▶ [SHORT TASK A] Count how many lines of the records contain the string "axis", with uppercase and lowercase letters treated as different. Reply with the number alone.

You may assume basic facts about geometric sums and series for Essay 2. Let $r$ be any real number and let $n$ be a non-negative integer.  The sum
\begin{equation}\label{EqGeoSum}
1 + r + r^2 + \cdots + r^n
\end{equation}
is a {\em geometric sum} and the infinite series
\begin{equation}\label{EqGeoSeries}
1 + r + r^2 + \cdots + r^n + \cdots
\end{equation}
is a {\em geometric series}.

Suppose further that $r \neq 1$. Then the geometric sum (\ref{EqGeoSum}) can be computed by the formula
$$
1 + r + r^2 + \cdots + r^n  = \frac{1 - r^{n+1}}{1 - r}.
$$
This fact, which you may assume, is easily proved proved by mathematical induction.

Now suppose that  $|r| < 1$. Then $\lim_{n \longrightarrow \infty}r^n = 0$ which means the geometric series (\ref{EqGeoSeries}) converges to $\displaystyle{\frac{1}{1 - r}}$ by the preceding equation. We write
\begin{equation}\label{EqGeomSeriesSum}
1 + r + r^2 + \cdots + r^n + \cdots = \frac{1}{1 - r}
\end{equation}
to indicate that the series converges and to designate the limit of the sequence of partial sums.

Your essay will involve the geometric series
\begin{equation}\label{EqOneHalf}
1 + \frac{1}{2} + \frac{1}{4} + \cdots + \frac{1}{2^n} + \cdots .
\end{equation}
Since $\displaystyle{|\frac{1}{2}| < 1}$, it follows by (\ref{EqGeomSeriesSum}) that (\ref{EqOneHalf}) converges and
$\displaystyle{
1 + \frac{1}{2} + \frac{1}{4} + \cdots + \frac{1}{2^n} + \cdots = 2.

▶ [DATA SHOWN]
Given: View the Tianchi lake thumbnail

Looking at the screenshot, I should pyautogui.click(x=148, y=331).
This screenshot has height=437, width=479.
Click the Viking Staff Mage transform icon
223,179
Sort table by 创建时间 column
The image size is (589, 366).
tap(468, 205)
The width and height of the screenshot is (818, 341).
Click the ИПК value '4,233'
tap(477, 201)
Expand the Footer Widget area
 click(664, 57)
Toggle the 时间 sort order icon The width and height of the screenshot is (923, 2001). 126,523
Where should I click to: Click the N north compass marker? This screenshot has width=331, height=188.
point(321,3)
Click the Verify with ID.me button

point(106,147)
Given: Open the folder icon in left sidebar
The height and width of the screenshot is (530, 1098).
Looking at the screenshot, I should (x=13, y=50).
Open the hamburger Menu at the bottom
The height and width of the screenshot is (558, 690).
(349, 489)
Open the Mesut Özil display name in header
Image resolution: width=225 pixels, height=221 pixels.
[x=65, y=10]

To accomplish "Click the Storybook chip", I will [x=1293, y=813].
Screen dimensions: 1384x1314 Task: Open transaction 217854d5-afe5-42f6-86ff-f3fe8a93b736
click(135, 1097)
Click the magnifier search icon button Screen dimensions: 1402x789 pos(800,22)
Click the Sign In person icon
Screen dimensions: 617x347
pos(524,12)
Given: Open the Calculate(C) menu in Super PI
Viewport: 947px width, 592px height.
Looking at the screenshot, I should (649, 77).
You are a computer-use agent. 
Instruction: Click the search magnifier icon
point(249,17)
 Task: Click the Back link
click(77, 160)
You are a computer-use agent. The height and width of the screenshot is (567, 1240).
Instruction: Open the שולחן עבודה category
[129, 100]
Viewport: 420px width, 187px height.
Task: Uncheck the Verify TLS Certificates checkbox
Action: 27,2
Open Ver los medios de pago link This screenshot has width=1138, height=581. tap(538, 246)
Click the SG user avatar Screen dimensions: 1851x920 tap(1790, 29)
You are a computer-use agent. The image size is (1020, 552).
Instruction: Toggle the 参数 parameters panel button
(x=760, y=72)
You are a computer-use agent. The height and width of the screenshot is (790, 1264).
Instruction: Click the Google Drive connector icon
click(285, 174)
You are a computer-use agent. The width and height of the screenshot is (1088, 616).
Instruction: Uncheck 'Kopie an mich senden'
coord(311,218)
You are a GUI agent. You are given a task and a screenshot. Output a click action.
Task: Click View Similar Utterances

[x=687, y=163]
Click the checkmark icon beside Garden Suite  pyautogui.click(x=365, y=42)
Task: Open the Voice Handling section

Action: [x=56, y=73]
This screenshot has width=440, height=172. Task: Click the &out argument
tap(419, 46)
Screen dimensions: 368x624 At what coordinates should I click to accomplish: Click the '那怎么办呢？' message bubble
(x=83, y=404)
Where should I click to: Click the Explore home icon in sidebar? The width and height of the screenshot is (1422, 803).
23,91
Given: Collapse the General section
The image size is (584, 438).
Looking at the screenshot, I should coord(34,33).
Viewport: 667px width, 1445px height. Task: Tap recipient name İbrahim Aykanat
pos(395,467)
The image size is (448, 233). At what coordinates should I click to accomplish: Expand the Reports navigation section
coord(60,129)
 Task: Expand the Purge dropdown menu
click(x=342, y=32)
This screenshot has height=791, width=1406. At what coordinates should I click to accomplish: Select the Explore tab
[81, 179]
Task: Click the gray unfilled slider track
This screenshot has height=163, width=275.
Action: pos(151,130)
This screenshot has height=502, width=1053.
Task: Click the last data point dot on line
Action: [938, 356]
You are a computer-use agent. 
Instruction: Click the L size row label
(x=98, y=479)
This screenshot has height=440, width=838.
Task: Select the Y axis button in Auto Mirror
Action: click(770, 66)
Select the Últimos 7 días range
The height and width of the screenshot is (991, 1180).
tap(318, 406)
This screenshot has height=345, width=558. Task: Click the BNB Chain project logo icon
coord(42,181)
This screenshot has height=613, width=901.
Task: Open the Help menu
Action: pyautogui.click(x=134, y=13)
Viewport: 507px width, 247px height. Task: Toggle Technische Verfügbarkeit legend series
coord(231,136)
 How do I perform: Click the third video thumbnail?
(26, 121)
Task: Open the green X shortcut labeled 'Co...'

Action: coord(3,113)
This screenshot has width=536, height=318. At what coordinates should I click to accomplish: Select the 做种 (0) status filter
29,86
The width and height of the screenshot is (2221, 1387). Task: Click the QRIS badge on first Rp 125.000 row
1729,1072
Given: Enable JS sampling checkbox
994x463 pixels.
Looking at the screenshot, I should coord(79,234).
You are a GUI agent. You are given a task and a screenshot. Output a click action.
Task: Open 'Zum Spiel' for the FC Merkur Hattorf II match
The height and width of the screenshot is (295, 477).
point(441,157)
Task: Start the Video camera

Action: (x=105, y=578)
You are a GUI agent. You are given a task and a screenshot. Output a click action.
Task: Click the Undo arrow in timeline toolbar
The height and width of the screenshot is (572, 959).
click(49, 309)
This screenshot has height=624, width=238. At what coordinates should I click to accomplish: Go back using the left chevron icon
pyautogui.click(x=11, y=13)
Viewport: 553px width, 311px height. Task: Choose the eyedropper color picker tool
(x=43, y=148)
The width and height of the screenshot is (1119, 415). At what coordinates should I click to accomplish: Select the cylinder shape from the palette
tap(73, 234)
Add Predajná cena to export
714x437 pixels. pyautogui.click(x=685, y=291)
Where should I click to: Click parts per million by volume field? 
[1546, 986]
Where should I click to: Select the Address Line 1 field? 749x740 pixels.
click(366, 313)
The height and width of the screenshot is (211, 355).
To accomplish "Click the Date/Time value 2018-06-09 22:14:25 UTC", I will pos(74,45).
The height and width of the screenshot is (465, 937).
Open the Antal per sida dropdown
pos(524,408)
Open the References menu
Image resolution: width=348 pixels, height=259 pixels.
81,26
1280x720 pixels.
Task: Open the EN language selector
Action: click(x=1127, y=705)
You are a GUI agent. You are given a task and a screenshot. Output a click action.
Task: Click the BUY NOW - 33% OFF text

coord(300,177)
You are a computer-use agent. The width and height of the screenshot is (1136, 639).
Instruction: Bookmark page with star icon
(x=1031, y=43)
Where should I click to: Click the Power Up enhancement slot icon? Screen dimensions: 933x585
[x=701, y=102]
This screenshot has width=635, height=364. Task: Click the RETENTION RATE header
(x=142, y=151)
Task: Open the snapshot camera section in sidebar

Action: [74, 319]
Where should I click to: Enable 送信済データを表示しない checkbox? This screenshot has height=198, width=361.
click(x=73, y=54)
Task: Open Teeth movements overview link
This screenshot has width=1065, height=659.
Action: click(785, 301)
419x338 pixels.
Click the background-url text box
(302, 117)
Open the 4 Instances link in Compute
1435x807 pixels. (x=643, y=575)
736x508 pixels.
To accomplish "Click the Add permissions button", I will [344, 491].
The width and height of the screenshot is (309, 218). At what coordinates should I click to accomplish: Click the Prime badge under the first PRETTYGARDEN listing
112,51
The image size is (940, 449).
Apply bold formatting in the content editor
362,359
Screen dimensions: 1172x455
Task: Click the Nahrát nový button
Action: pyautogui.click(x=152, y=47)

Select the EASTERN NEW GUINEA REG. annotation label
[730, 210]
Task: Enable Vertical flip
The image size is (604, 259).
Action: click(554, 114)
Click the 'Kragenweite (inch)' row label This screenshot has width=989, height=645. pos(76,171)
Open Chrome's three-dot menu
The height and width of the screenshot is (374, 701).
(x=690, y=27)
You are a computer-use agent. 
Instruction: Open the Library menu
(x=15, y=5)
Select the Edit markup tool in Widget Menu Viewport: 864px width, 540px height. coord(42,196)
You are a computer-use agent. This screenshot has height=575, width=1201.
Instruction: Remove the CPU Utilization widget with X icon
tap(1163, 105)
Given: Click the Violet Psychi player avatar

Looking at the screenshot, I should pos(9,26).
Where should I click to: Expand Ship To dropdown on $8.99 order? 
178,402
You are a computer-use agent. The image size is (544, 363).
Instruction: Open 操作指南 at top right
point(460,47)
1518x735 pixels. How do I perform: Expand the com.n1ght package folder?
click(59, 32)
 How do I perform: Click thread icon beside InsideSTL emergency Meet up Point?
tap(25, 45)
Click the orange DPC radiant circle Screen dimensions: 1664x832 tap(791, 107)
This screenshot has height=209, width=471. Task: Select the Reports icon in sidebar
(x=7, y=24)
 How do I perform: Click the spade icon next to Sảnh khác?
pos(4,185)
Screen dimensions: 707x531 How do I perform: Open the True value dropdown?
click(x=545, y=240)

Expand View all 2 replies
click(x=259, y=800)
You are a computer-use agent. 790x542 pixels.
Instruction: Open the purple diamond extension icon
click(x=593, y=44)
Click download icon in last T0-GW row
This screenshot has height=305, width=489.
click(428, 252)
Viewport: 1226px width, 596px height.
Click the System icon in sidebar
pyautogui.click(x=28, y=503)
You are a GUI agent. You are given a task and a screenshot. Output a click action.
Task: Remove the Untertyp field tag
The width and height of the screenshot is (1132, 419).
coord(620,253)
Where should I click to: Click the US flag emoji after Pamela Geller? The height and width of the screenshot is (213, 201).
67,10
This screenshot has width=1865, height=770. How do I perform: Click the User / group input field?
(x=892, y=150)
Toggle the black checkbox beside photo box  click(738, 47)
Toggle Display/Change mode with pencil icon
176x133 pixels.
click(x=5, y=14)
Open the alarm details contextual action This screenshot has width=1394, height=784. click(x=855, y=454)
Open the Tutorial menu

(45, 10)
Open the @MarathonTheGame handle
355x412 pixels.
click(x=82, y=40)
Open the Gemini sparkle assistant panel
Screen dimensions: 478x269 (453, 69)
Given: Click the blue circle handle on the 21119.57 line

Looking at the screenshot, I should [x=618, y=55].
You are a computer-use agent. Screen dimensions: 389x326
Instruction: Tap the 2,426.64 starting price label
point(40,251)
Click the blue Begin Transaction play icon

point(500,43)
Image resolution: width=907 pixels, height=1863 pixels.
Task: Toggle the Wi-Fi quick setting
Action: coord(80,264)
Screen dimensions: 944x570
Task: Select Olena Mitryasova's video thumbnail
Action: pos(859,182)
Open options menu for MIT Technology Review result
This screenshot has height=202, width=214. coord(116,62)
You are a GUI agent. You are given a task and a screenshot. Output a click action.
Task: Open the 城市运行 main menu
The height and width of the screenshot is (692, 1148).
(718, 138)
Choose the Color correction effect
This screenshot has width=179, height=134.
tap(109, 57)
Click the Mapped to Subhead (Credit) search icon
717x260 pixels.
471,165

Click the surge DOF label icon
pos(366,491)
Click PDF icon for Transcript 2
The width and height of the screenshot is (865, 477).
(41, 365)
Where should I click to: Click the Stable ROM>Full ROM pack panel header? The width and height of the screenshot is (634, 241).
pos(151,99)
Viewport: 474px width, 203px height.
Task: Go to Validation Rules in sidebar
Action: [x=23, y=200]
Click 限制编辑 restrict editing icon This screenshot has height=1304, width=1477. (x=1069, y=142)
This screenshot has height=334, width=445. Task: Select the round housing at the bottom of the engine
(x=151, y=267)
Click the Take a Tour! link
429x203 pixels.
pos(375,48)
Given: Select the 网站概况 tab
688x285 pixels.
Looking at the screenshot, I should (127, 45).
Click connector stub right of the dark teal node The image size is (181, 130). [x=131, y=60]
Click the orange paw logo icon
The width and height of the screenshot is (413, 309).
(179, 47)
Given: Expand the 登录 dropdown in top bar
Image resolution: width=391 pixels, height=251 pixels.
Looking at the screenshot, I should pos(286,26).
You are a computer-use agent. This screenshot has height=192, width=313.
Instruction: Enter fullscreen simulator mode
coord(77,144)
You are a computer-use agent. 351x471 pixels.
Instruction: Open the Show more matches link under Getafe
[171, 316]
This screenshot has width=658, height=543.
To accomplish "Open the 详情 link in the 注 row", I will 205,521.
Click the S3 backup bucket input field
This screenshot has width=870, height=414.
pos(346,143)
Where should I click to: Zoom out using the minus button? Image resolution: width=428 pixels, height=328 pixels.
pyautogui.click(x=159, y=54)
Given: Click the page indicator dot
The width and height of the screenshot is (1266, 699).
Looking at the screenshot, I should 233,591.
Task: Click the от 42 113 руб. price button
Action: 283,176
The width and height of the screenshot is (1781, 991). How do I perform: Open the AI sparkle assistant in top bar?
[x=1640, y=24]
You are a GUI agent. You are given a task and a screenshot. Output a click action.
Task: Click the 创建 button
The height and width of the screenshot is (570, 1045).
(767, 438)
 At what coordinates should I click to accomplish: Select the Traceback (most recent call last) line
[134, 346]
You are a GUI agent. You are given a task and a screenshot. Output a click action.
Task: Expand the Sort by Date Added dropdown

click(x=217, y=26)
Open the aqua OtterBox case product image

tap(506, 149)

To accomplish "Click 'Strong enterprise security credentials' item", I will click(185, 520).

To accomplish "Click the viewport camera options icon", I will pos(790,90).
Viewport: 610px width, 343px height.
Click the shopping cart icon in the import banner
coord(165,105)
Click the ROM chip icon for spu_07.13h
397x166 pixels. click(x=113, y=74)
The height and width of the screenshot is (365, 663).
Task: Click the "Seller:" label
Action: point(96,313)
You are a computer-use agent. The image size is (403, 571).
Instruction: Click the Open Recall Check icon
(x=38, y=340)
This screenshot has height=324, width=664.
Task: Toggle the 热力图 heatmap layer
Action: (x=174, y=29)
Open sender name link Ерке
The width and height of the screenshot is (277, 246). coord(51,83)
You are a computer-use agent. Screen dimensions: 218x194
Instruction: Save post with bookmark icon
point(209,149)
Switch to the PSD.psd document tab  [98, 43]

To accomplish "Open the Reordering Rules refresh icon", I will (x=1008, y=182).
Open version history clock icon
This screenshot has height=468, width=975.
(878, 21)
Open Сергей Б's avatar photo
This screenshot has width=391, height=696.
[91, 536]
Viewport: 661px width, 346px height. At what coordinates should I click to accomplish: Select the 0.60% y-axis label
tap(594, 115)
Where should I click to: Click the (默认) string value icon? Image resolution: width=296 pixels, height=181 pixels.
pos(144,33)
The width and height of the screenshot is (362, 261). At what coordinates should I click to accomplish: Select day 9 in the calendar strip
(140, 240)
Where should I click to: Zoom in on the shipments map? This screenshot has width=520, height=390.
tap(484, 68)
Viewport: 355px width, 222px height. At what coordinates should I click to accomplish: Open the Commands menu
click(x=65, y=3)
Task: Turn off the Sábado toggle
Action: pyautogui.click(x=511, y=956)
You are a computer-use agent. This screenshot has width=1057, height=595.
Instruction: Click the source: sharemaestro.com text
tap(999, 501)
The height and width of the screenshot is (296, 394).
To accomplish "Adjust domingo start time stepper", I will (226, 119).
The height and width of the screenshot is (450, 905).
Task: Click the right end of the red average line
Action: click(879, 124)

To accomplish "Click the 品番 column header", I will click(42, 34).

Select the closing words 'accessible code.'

▶ [SHORT TASK B] In the passage on geometric sums and series, why does the geometric series converge to 1/(1 − r) when |r| < 1?

▶ [FINAL ANSWER A] 2

▶ [FINAL ANSWER B] When |r| < 1, r^n approaches 0 as n grows without bound. The partial sums equal (1 − r^{n+1})/(1 − r), so they approach 1/(1 − r), which means the series converges to that value.